Immuno-Histochemistry

To identify macrophages and smooth muscle cells (SMCs) within the plaque area, immunohistochemistry (IHC) was performed. Epitope retrieval (HIER) was performed by heating de-paraffinized slides in the HIER buffer containing 10 mM sodium citrate and 0.05% Tween 20 (pH 6) at 100°C for 10–15 min. After cooling the slides down to room temperature (RT), slides were treated with 3% hydrogen peroxide and then were blocked with 5% normal goat serum (Vector laboratories) for 30 min at RT. Primary antibodies were against Mac-3 (1:100, Rat, BD550292) for macrophages and α-smooth muscle actin (SMA) (1:500, Mouse, Ab7817) for SMCs. Secondary antibodies (goat anti-mouse or anti-rat-Biotinylated) were used at 1:1,000 dilutions. Sections were developed by DAB substrate (ImmPACT DAB, SK-4105) and counterstained with hematoxylin.

Grading of Necrotic Core Formation

To quantify necrotic core formation, cross-sectioned carotid arteries were stained by hematoxylin and eosin, and the necrotic core formation was quantified by % of non-cellular area/total lesion area by using ImageJ (http://imagej.nih.gov/ij/). We graded each necrotic core as no necrotic core = 0, ≤5% = 1 or >5% =2 and scored at seven different levels within each carotid artery after partial carotid ligation as shown in Figure S1. For each mouse, the sum of the total grades was calculated.

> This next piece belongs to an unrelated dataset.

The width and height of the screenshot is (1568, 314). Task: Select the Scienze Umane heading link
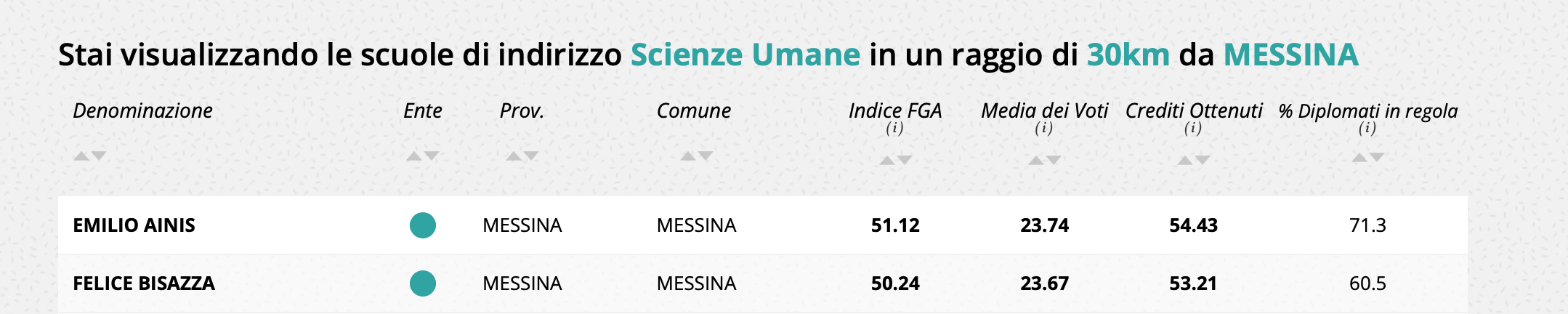point(745,55)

Immunofluorescence Staining

Immunofluorescence staining was performed on paraffin slides as described previously (29). Briefly, the tissue sections were de-paraffinized and incubated with 10% normal goat serum for 30 min. Epitope retrieval (HIER) was performed by boiling de-paraffinized slides in the HIER buffer containing 10 mM sodium citrate and 0.05% Tween 20 (pH 6) at 100°C for 20 min. The slides were then incubated with primary antibodies at 4°C overnight, followed by incubation with Alexa Fluor 647-conjugated secondary antibodies for 60 min at RT. Expression of total p90RSK and phospho-p90RSK (S380) were imaged on an Olympus FX1200 confocal laser scanning microscope.

Irradiation

Mice were irradiated on a Cesium-137 Research-Irradiator “Mark-I Model M68A” (J. L. Shepherd & Associates, San Fernando, CA 91340). The unit is comprised of a sealed pencil-like (37 cm long) radioactive Cesium-137 source producing 662 keV gamma (γ) radiation. Ldlr−/− mice were placed in a cylindrical container (inner diameter 20.2 cm, height 13.4 cm). Thin black plastic strips were arranged to create wedge-shaped partitions for 8 mice per cylinder. A round top-cover of clear plastic with a wedge-shaped cut-out was used to conveniently place/retrieve mice one at a time. The mice-loaded container was placed on an acrylic stand 30.1 cm above the axis of the Cesium source. A dose of 2 Gy was delivered in this geometry. Dose uniformity was within 5%. The in-air dose-rate at the irradiation height was measured with an ion-chamber employing the Task-Group Report 61 of the AAPM (American Association of Physicists in Medicine). The chamber had been calibrated by M. D. Anderson’s ADCL (Accredited Dosimetry Calibration Laboratory). The chamber calibration is traceable to NIST (National Institute of Standards and Technology).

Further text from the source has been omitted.